[Start of Attachment]

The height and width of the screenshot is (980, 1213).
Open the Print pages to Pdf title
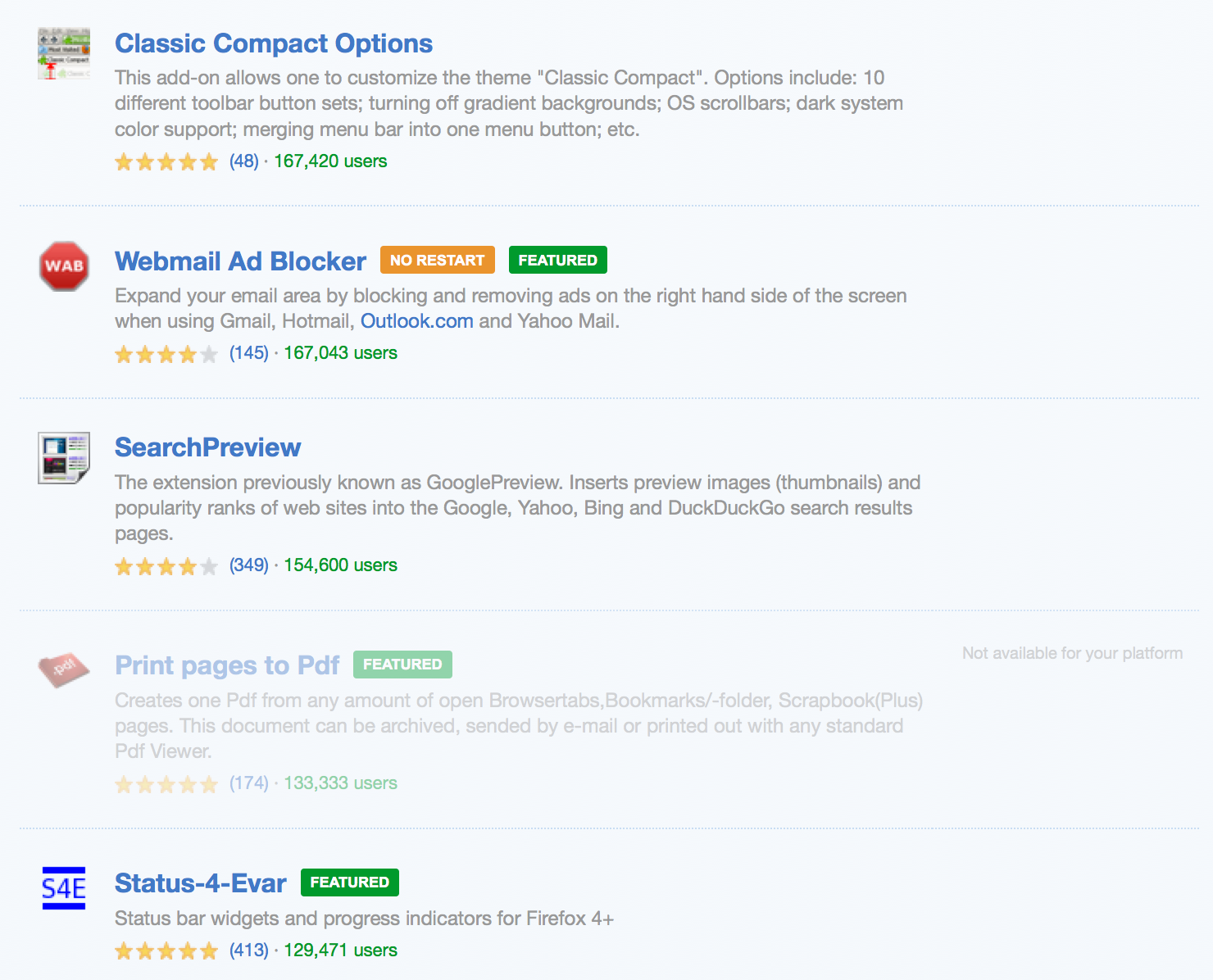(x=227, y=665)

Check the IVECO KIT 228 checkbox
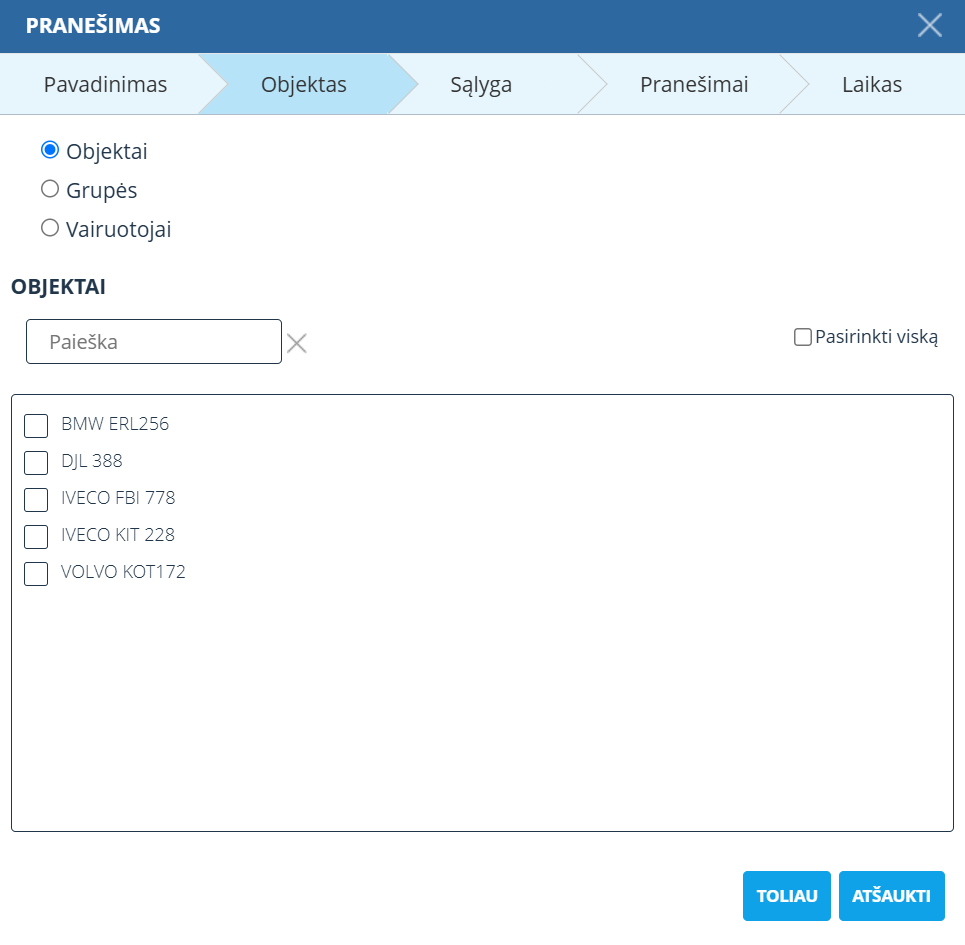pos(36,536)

[End of Attachment]

**What this task involves:** Leave out every picture, and write out exactly the lines from the one with "Open the Print pages to Pdf title" through the end of the records above, both ends included.

**Result:**
Open the Print pages to Pdf title
(x=227, y=665)

Check the IVECO KIT 228 checkbox
pos(36,536)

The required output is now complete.